# Questions about Raw Feeding



## Tirah (Aug 29, 2014)

My GSD is 4 Months and we are feeding raw, on and off with loose stools, some days perfect poops others,loose and runny. Opinions on raw eggs, fat on RMB cut off or keep on, sardines I believe gives him diarrhea, advice on a good mix or meal to keep him healthy. Oh is it me or others he devours his meal fast. He's almost 50lbs so must be doing something right...insight would be great


----------



## Sagan (Apr 27, 2013)

I've never understood why the stools need to be consistent. Different foods digest differently and come out the other end differently. Is the purpose of consistent stool only relevant when feeding dry kibble or the same thing each day?

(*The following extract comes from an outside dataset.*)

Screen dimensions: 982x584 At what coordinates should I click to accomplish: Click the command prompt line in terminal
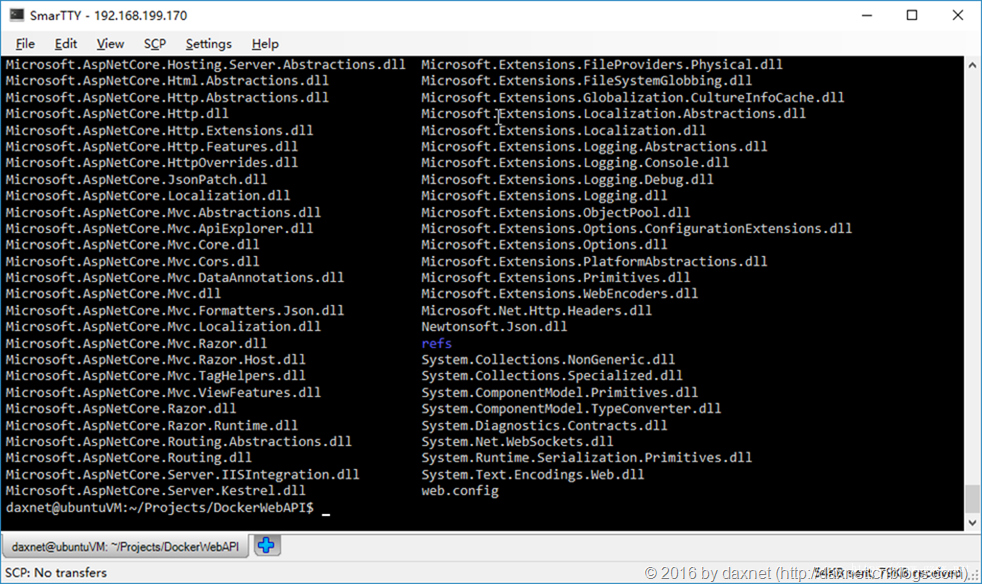(x=168, y=508)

Tirah: If I feed a lot of raw egg or sardines it will have same result as you're experiencing, makes complete sense, with all the olive oil in the sardines it would be very difficult to come out any differently. Likewise, if I feed a lot of bloody red meat the stool will be really dark(from the blood), or if I feed a lot of bone it comes out yellowish and will turn chalky and white. A varied diet equals varied poop, right?


----------



## lalachka (Aug 13, 2013)

Having diarrhea isn't comfortable to the dog. Same with constipation. So people try to balance food daily somewhat to make the dog comfortable


----------



## Tirah (Aug 29, 2014)

I think last night it was the sardines packed in water, don't think they agree with him. Not giving them any more. What do you all feel about trimming some fat off the RMB chicken legs, you think too much fat could cause loose stools. I have a probiotic/digestive enzyme called Petimmune from Palladius. I would think that can't hurt in small amounts. Any other suggestions for a safe RMB for his age 4 months, he seems to handle the chicken legs, thighs, necks very well...


----------



## Tirah (Aug 29, 2014)

The Petimmune I have coming, not here yet. I have yogurt in his meal mix now, have given pumpkin at times too


----------



## PoukieBear (Mar 25, 2014)

Tirah said:


> My GSD is 4 Months and we are feeding raw, on and off with loose stools, some days perfect poops others,loose and runny. Opinions on raw eggs, fat on RMB cut off or keep on, sardines I believe gives him diarrhea, advice on a good mix or meal to keep him healthy. Oh is it me or others he devours his meal fast. He's almost 50lbs so must be doing something right...insight would be great


How long have you been feeding him raw? Did you introduce it all to him slowly?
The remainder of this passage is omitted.